Der BGH legte deshalb dem EuGH die folgende weitere Frage zur Vorabentscheidung vor:

„Sind die Daten, die Kunden eines Apothekers, der auf einer Internet-Verkaufsplattform als Verkäufer auftritt, bei der Bestellung von zwar apothekenpflichtigen, nicht aber verschreibungspflichtigen Medikamenten auf der Verkaufsplattform eingeben (Name des Kunden, Lieferadresse und für die Individualisierung des bestellten apothekenpflichtigen Medikaments notwendige Informationen), Gesundheitsdaten im Sinne von Art. 9 Abs. 1 DSGVO sowie Daten über Gesundheit im Sinne von Art. 8 Abs. 1 DSRL?“

Der Bundesgerichtshof hat das Verfahren bis zur Entscheidung des EuGH über sein Vorabentscheidungsersuchen ausgesetzt.
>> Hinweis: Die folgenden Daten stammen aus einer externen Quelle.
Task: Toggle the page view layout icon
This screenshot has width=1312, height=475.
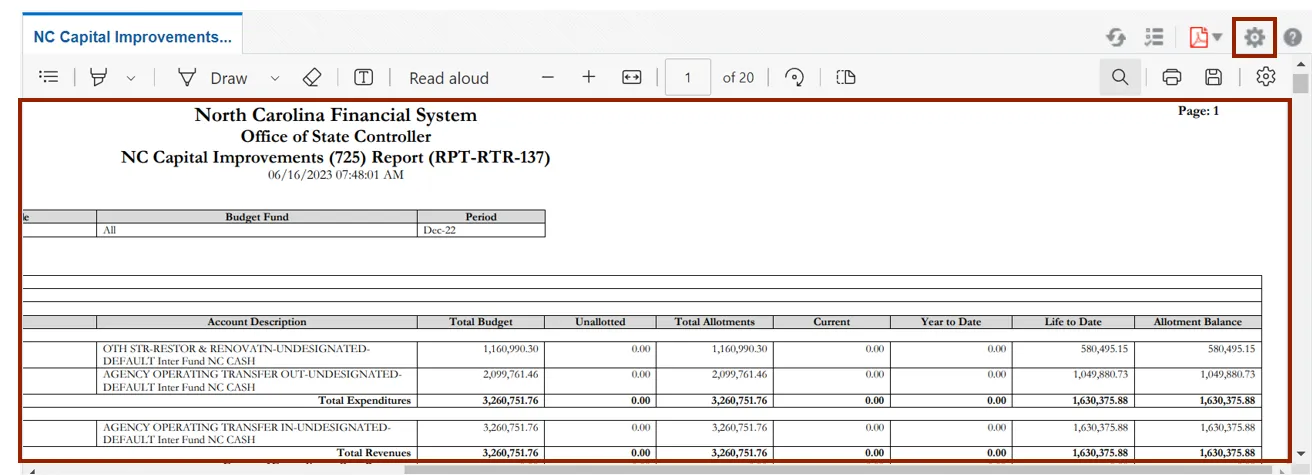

Mit Spannung bleibt abzuwarten, wie der EuGH diese grundlegenden Fragen beantworten wird. Angesichts der bislang vertretenen Linie des EuGH (zuletzt Urteil vom 1. August 2022, Rs. C‑184/20) ist zu erwarten, dass er auch bei der nun anstehenden Entscheidung dem erhöhten Schutz von Gesundheitsdaten besondere Bedeutung beimessen wird.